**Passage:**
Dr. Lecter is a former psychiatrist with a grisly history, unusual tastes, and an intense curiosity about the darker corners of the mind. His intimate understanding of the killer and of Clarice herself form the core of The Silence of the Lambs—an ingenious, masterfully written book and an unforgettable classic of suspense fiction.

Tea With the Black Dragon

R.A. MacAvoy

Martha Macnamara knows that her daughter Elizabeth is in trouble, she just doesn’t know what kind. Mysterious phone calls from San Francisco at odd hours of the night are the only contact she has had with Elizabeth for years. Now, Elizabeth has sent her a plane ticket and reserved a room for her at San Francisco’s most luxurious hotel. Yet she has not tried to contact Martha since she arrived, leaving her lonely, confused and a little bit worried.

Into the story steps Mayland Long, a distinguished-looking and wealthy Chinese man who lives at the hotel and is drawn to Martha’s good nature and ability to pinpoint the truth of a matter. Mayland and Martha become close in a short period of time and he promises to help her find Elizabeth, making small inroads in the mystery before Martha herself disappears. Now Mayland is struck by the realization, too late, that he is in love with Martha, and now he fears for her life. Determined to find her, he sets his prodigious philosopher’s mind to work on the problem, embarking on a potentially dangerous adventure.

Grime and Punishment: A Jane Jeffry Mystery

Jill Churchill

It’s So hard to Kill Good Help These Days…

With three kids to raise on her own, Jane Jeffry sometimes needs a hand with the housework. But many of her complaining neighbors believe that the “Happy Helper” cleaning lady they all share wouldn’t know a dustball if she was choking on it. That hardly seems reason enough, however, to do the disreputable domestic in.

So when the charwoman in question is discovered strangled to death with a vacuum cleaner cord, Jane decides to dig up the real dirt—if the tenacious single mom can find any time to spare between her PTA meetings and car-pooling duties. But despite her busy schedule, Jane is determined to tidy up the whole murderous mess—even if it means provoking a killer who may live as close as next door.

A Great Deliverance

Elizabeth George

To this day, the low, thin wail of an infant can be heard in Keldale’s lush green valleys. Three hundred years ago, as legend goes, the frightened Yorkshire villagers smothered a crying babe in Keldale Abbey, where they’d hidden to escape the ravages of Cromwell’s raiders.

Now into Keldale’s pastoral web of old houses and older secrets comes Scotland Yard Inspector Thomas Lynley, the eighth earl of Asherton. Along with the redoubtable Detective Sergeant Barbara Havers, Lynley has been sent to solve a savage murder that has stunned the peaceful countryside. For fat, unlovely Roberta Teys has been found in her best dress, an axe in her lap, seated in the old stone barn beside her father’s headless corpse. Her first and last words were “I did it. And I’m not sorry.”

**Tasks to carry out:**
A - Decide whether each statement agrees with the book descriptions, answering yes or no and quoting the exact words that settle it. (i) Elizabeth sent her mother a plane ticket. (ii) The cleaning lady in the Jane Jeffry mystery was poisoned. (iii) Lynley is sent to Keldale without a partner.
B - Rewrite the rows from the one containing "This screenshot has" down to the one containing "click(400, 945)", replacing "screenshot" with "screen image" and leaving everything else unchanged. Omit the pictures from your answer.
The book descriptions have no connection to the rows that come after them.

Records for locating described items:
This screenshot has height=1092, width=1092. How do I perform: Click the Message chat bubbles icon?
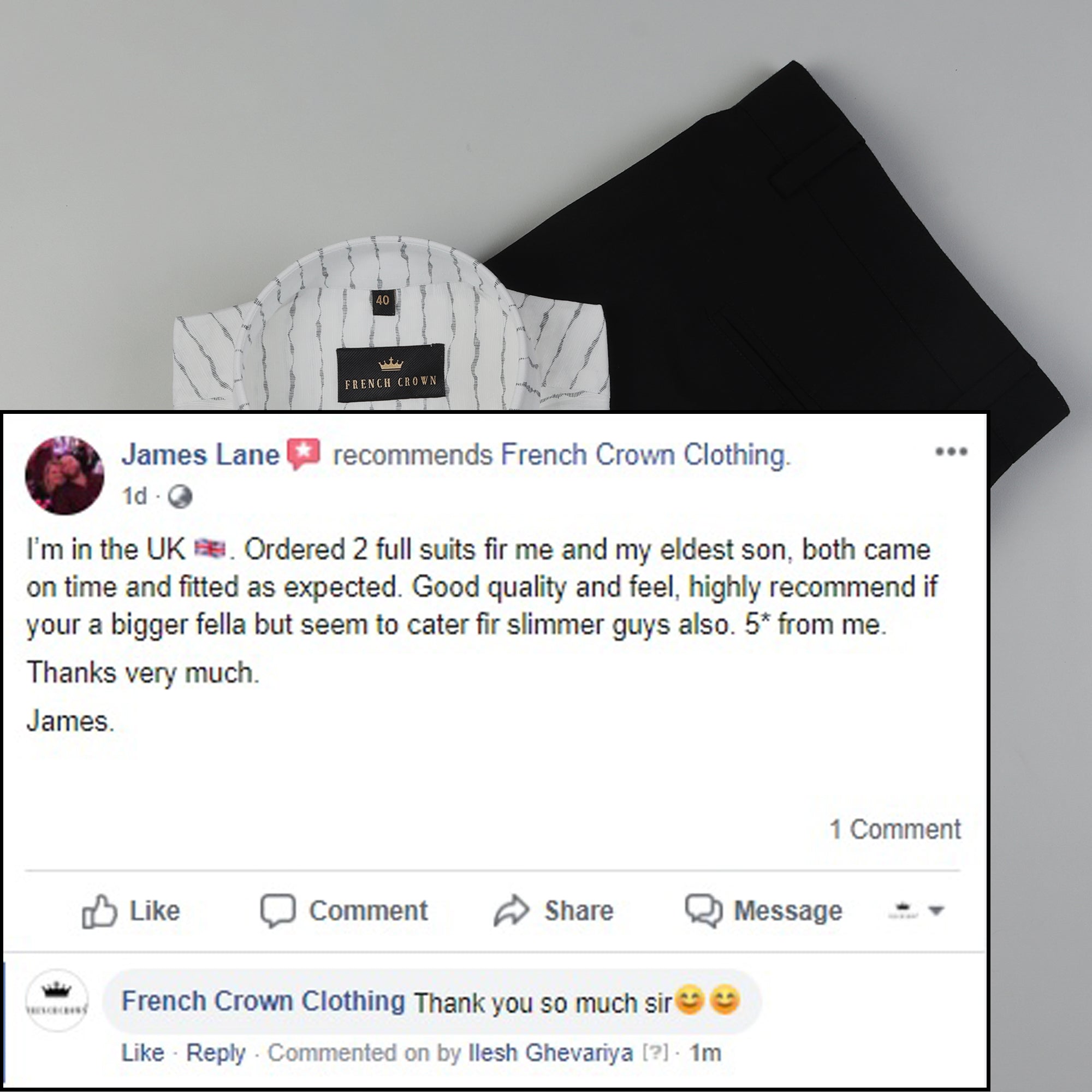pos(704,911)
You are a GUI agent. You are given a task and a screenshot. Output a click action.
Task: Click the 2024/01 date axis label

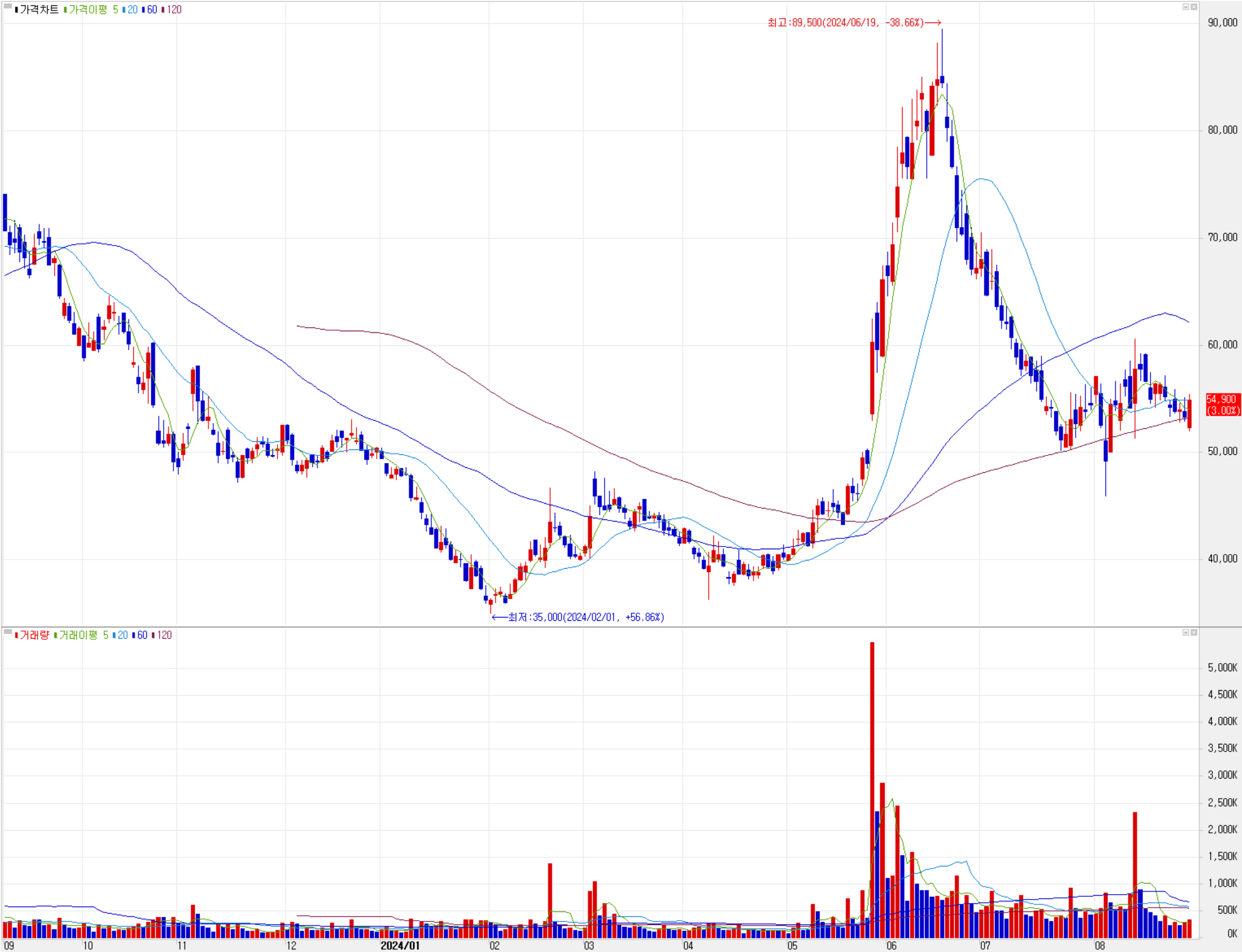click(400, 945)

* * *

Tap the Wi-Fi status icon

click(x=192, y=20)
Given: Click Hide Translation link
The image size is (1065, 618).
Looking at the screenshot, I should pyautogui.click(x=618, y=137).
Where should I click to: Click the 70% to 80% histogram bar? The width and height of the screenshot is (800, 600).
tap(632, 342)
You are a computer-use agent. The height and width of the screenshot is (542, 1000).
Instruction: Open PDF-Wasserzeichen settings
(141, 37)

...

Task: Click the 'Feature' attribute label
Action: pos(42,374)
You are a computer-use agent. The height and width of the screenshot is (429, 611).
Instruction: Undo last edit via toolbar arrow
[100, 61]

**Complete answers:**
A -
(i) Yes: "Elizabeth has sent her a plane ticket and reserved a room for her at San Francisco’s most luxurious hotel."
(ii) No: "the charwoman in question is discovered strangled to death with a vacuum cleaner cord"
(iii) No: "Along with the redoubtable Detective Sergeant Barbara Havers, Lynley has been sent to solve a savage murder"

B -
This screen image has height=1092, width=1092. How do I perform: Click the Message chat bubbles icon?
pos(704,911)
You are a GUI agent. You are given a task and a screen image. Output a click action.
Task: Click the 2024/01 date axis label

click(400, 945)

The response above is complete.